Thanks for the info Andrew!  :Smilie:  Yea, kinda been covering those steel structures in my materials course at the moment. Hahaha, yea achieving a Bainite back region with a martensite edge sure is tough.

With regards to that new steel of Hanwei's, I have a gut feeling they're adding some 'secret' composition of alloying elements to their steel. *Shrugs* Just a guess!  :Stick Out Tongue:

----------


## A. Olivier

Thank you Andrew. There's no way I could have explained it in such detail. First of all English is not my mother tongue and secondly I'm looking at it from a knifemaker's perspective and my limited knowledge of steel. You're answer covers what I would have said and a lot more. I joined swordforums to learn about swordmaking and it's definitely paying off.

----------


## David Ljungström

From what I understand and heard it is not the L6 steel that is special, it is the heat treatment that Howard Clark utilize that make his sword so durable and the L6 is just a means to an end. If my knowledge is correct then he uses the same method that was rediscovered a while ago on how the arabs made their all so famous "damascus swords that could cut an European one in half without dulling". Same thing here it was not the steel that was special but the heat treatment. 

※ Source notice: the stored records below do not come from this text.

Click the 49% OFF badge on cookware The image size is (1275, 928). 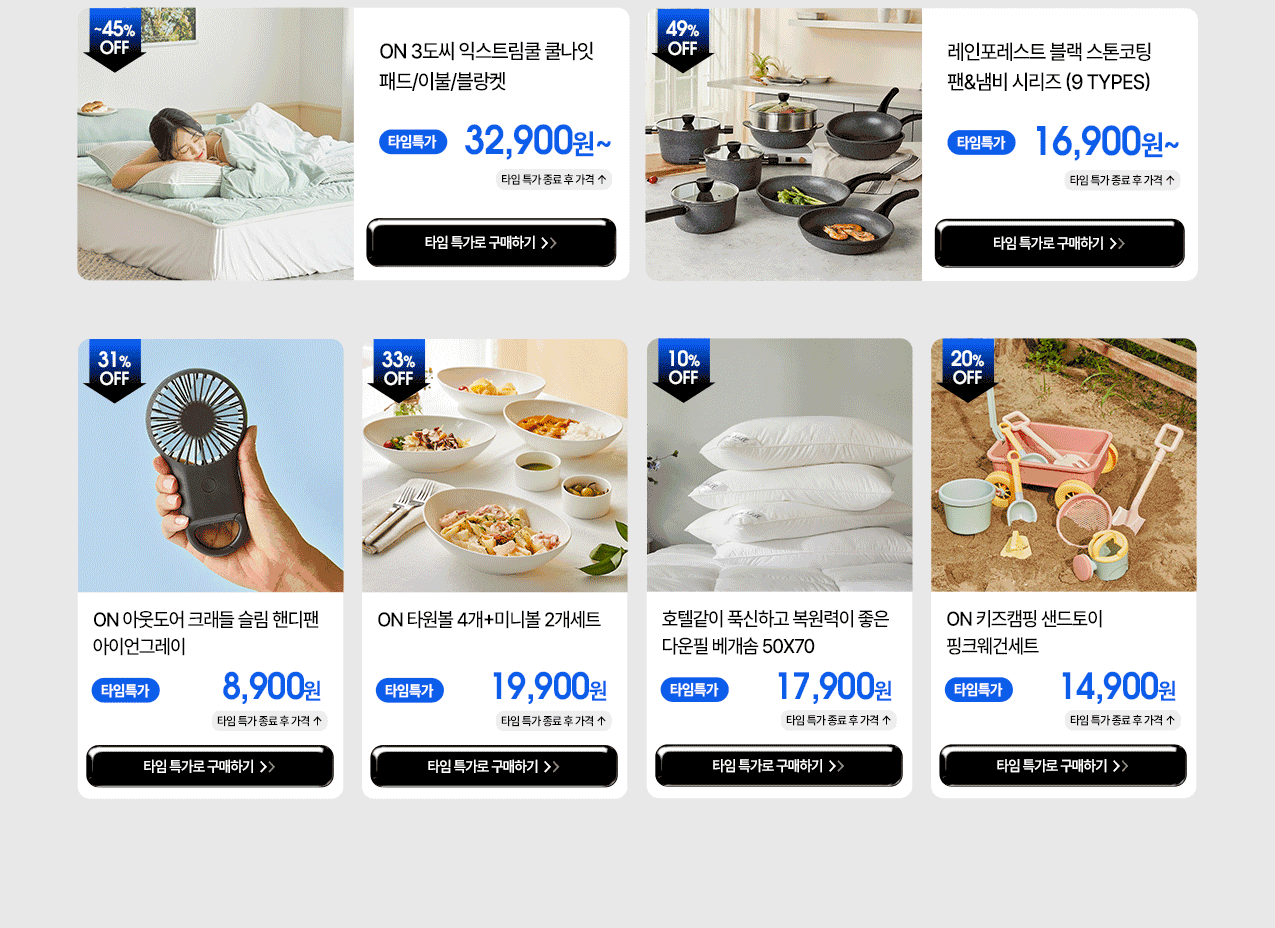tap(683, 40)
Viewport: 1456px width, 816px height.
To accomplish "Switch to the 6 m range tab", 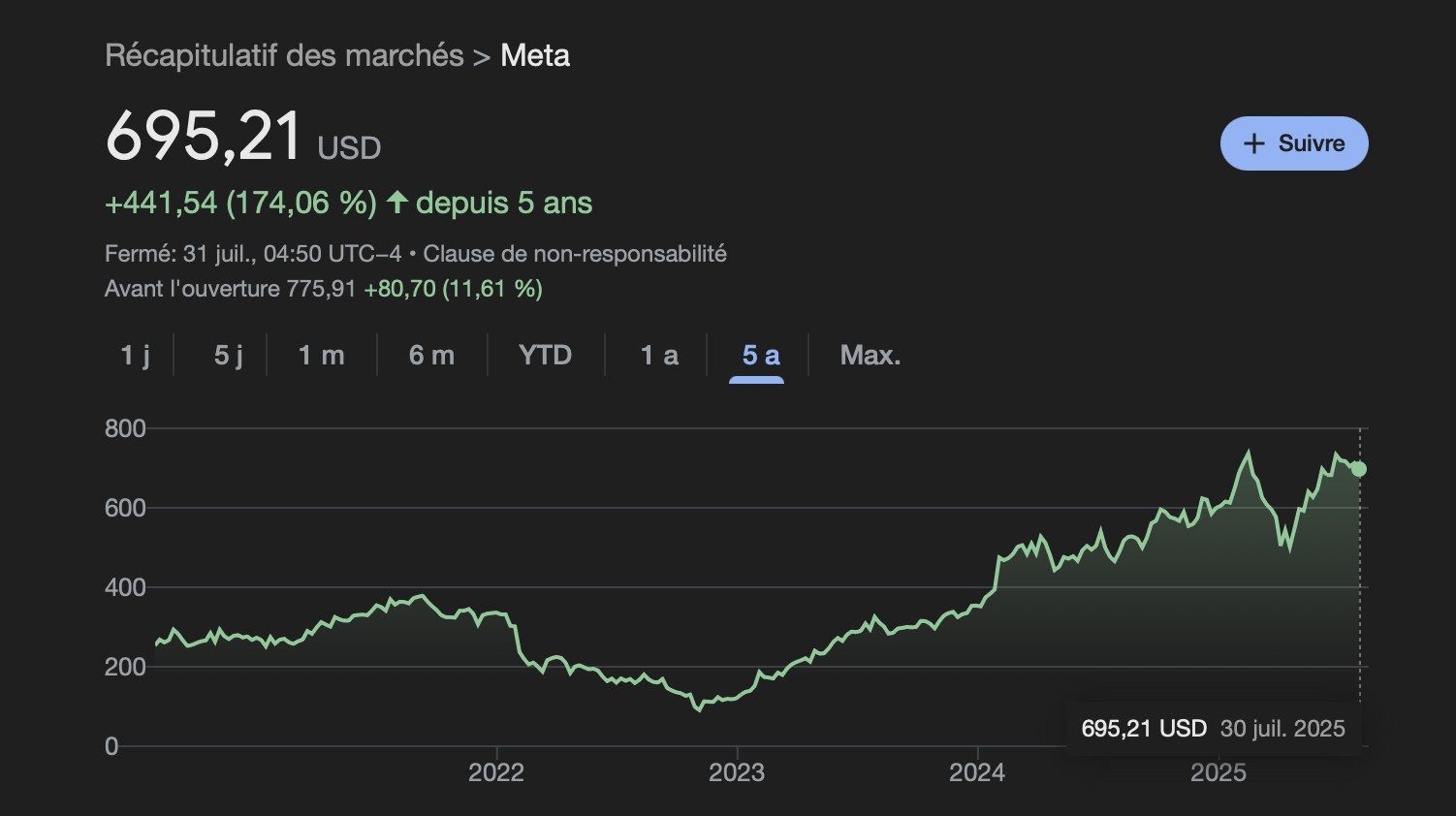I will point(431,355).
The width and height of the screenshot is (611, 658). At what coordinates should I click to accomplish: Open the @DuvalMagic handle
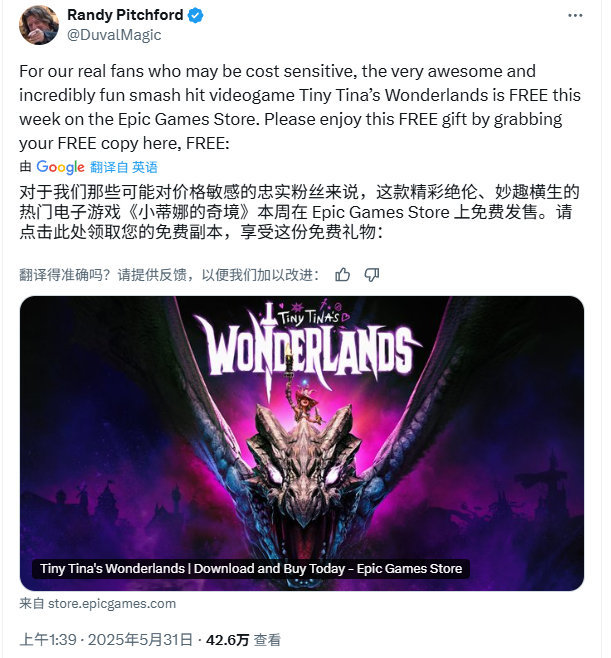tap(114, 35)
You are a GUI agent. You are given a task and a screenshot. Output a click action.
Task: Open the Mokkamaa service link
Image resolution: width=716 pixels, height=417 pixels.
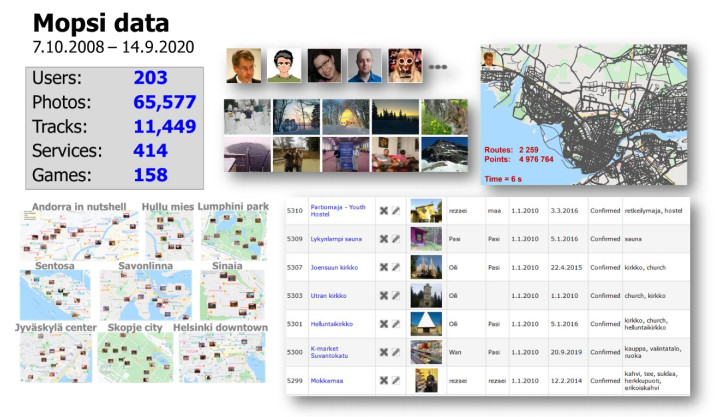[x=327, y=380]
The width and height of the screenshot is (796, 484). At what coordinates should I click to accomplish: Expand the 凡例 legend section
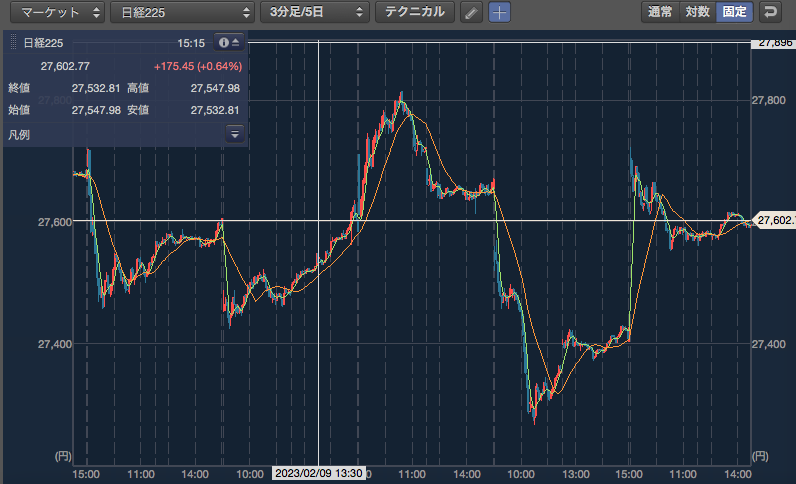point(235,134)
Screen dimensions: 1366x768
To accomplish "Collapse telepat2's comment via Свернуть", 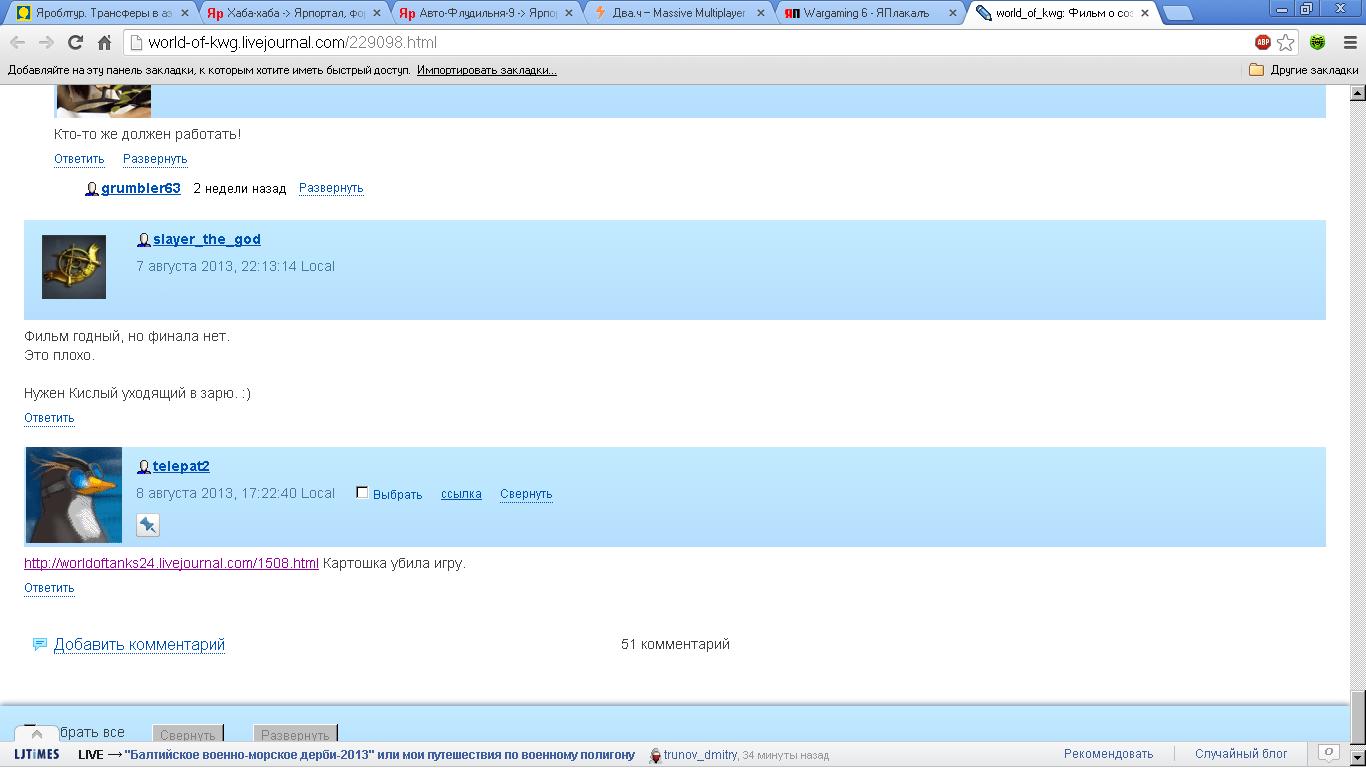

If my memmory serves me right the arabs would hammer the sword from glowing hot to cold and this way the carbon in the sword to form very strong connections called 'insert name here' that infact are the strongest material on earth(at least at the date I read the article) which makes the sword extreamely strong. 

I've also read that this state in the steel has been made of 5196(think I got this one wrong, but steel most ne production european swords are made of) steel by another smith.

Here my memmory get's really vauge so this have to be taken by a pinch of salt. 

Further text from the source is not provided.